(Exercise description) Each entry that follows is to be retyped exactly. Pictures do not belong in the copy.

(Source material)
-- -- --
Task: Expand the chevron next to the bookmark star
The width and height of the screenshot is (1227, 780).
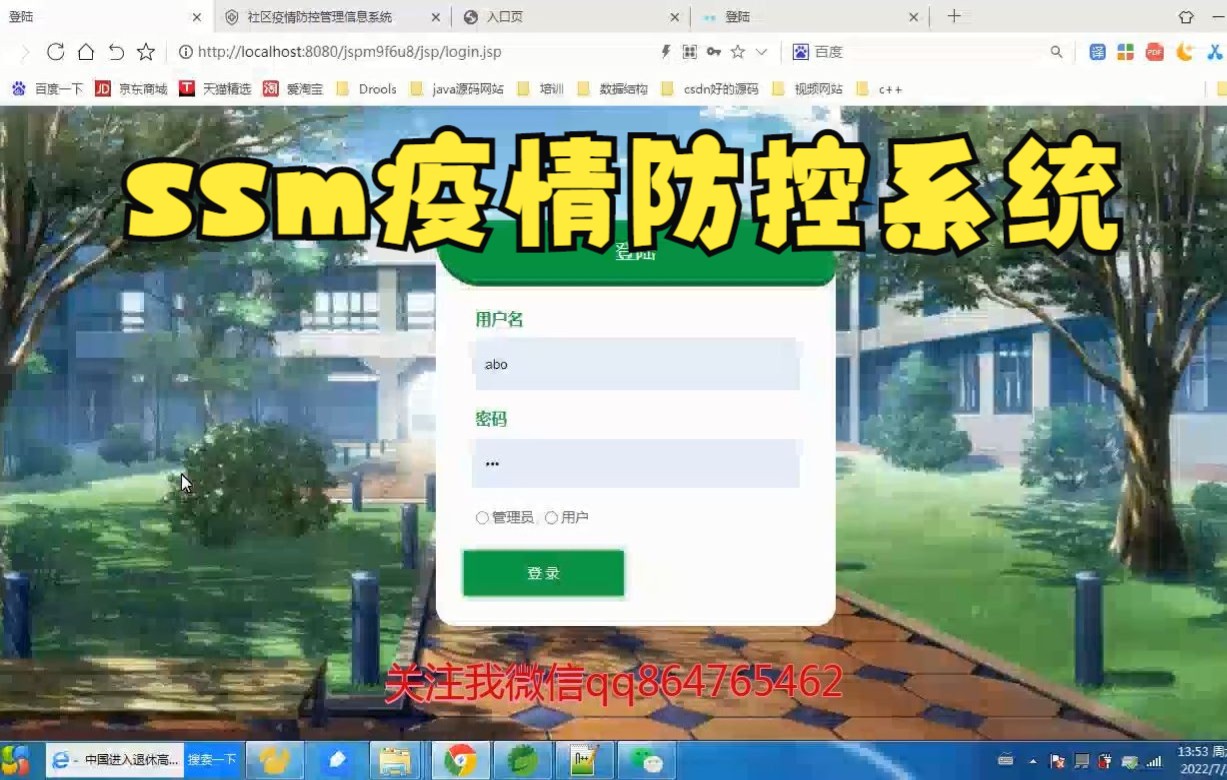Action: pos(760,51)
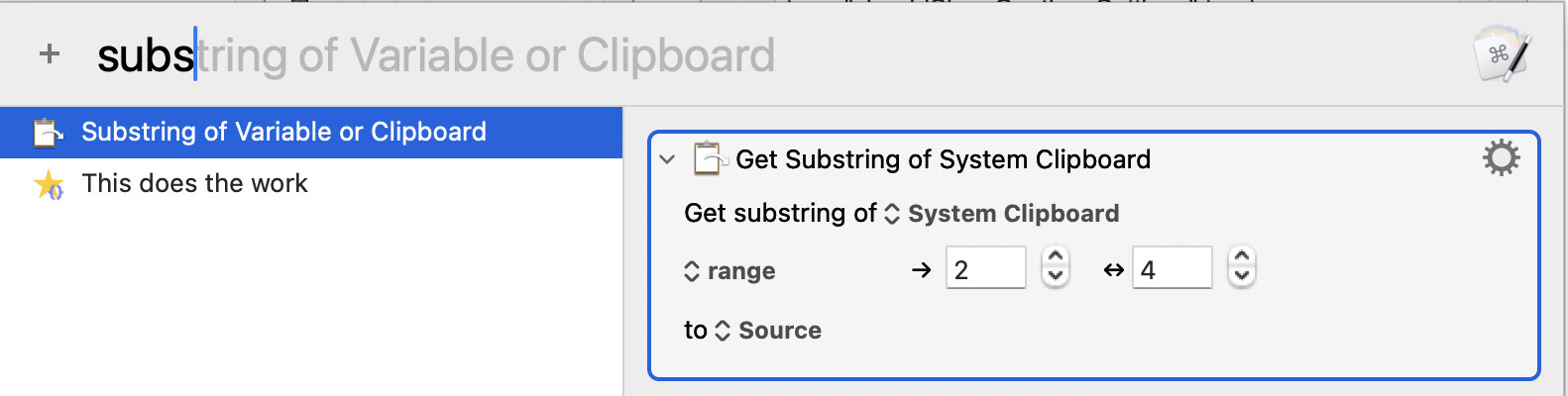Image resolution: width=1568 pixels, height=396 pixels.
Task: Click clipboard icon of the Substring list item
Action: pos(48,133)
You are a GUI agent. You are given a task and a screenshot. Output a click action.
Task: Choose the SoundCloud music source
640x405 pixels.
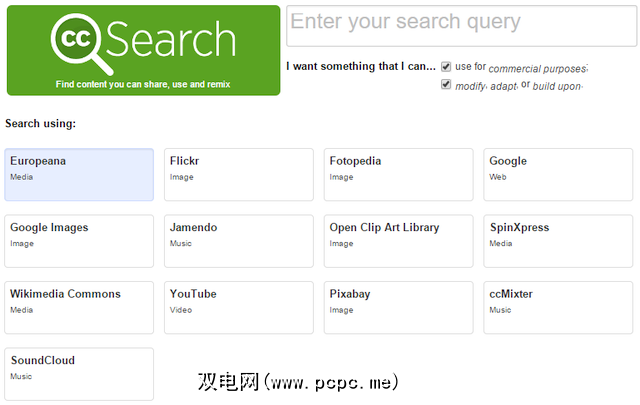tap(79, 374)
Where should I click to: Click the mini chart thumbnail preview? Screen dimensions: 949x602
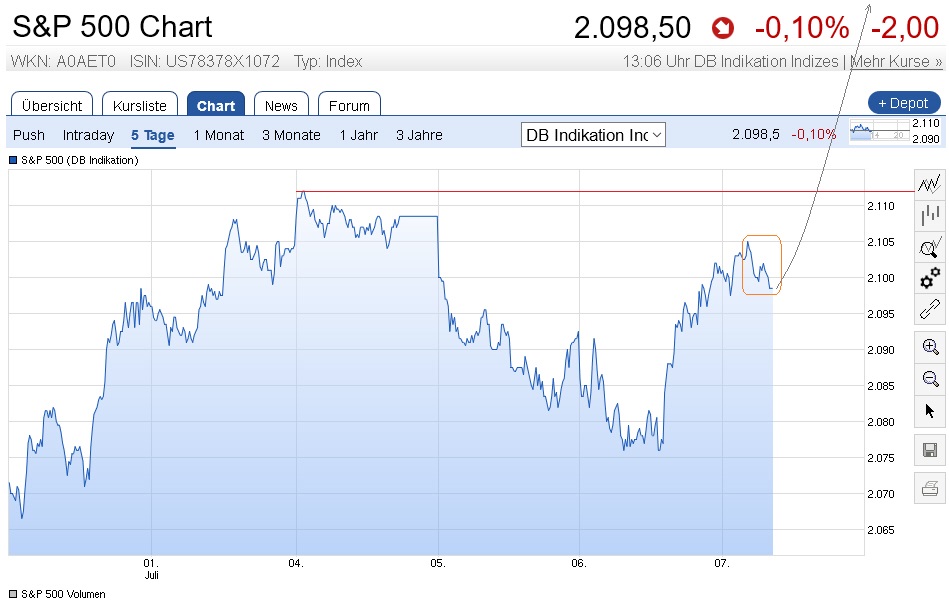click(878, 132)
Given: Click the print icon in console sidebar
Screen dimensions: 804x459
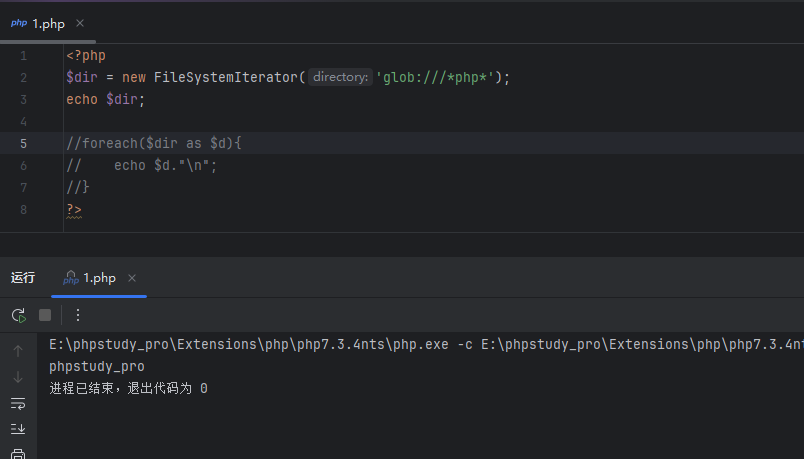Looking at the screenshot, I should click(18, 453).
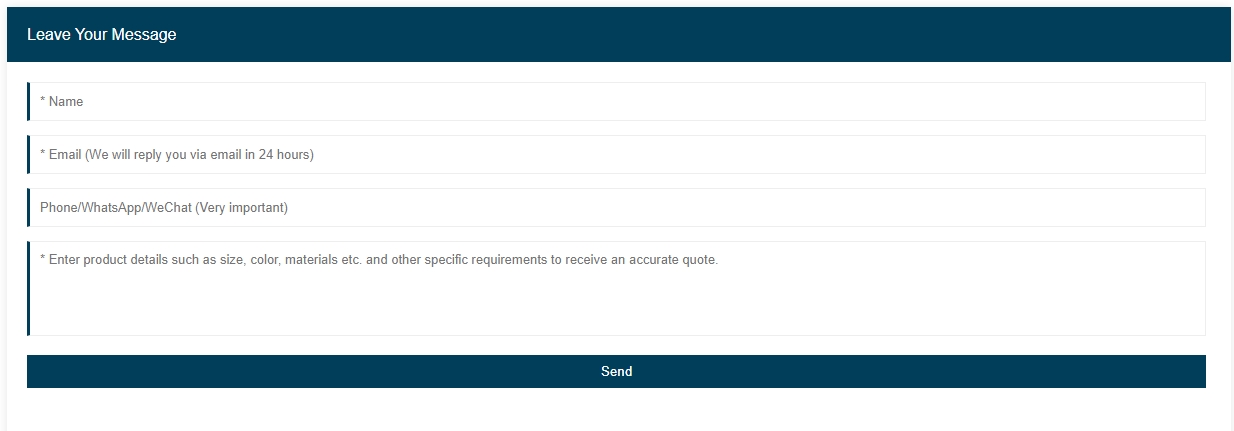Image resolution: width=1234 pixels, height=431 pixels.
Task: Click the blue left edge of Name field
Action: point(29,101)
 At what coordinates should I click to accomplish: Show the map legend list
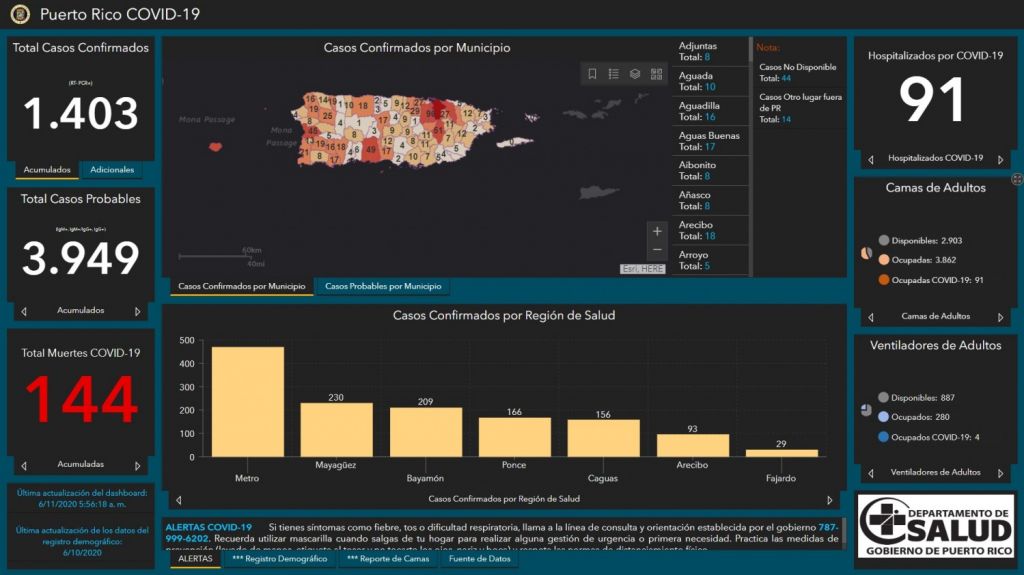coord(614,74)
-- -- --
(Reply)
Task: Expand the chevron next to the bookmark star
The width and height of the screenshot is (1227, 780).
Action: pos(760,51)
Image resolution: width=1568 pixels, height=396 pixels.
Task: Click clipboard icon of the Substring list item
Action: pos(48,133)
You are a GUI agent. You are given a task and a screenshot. Output a click action.
Task: Choose the SoundCloud music source
640x405 pixels.
tap(79, 374)
Where should I click to: Click the mini chart thumbnail preview? Screen dimensions: 949x602
click(878, 132)
Given: Click the print icon in console sidebar
Screen dimensions: 804x459
Looking at the screenshot, I should click(18, 453).
Image resolution: width=1234 pixels, height=431 pixels.
Task: Click the blue left edge of Name field
Action: point(29,101)
 At what coordinates should I click to accomplish: Show the map legend list
coord(614,74)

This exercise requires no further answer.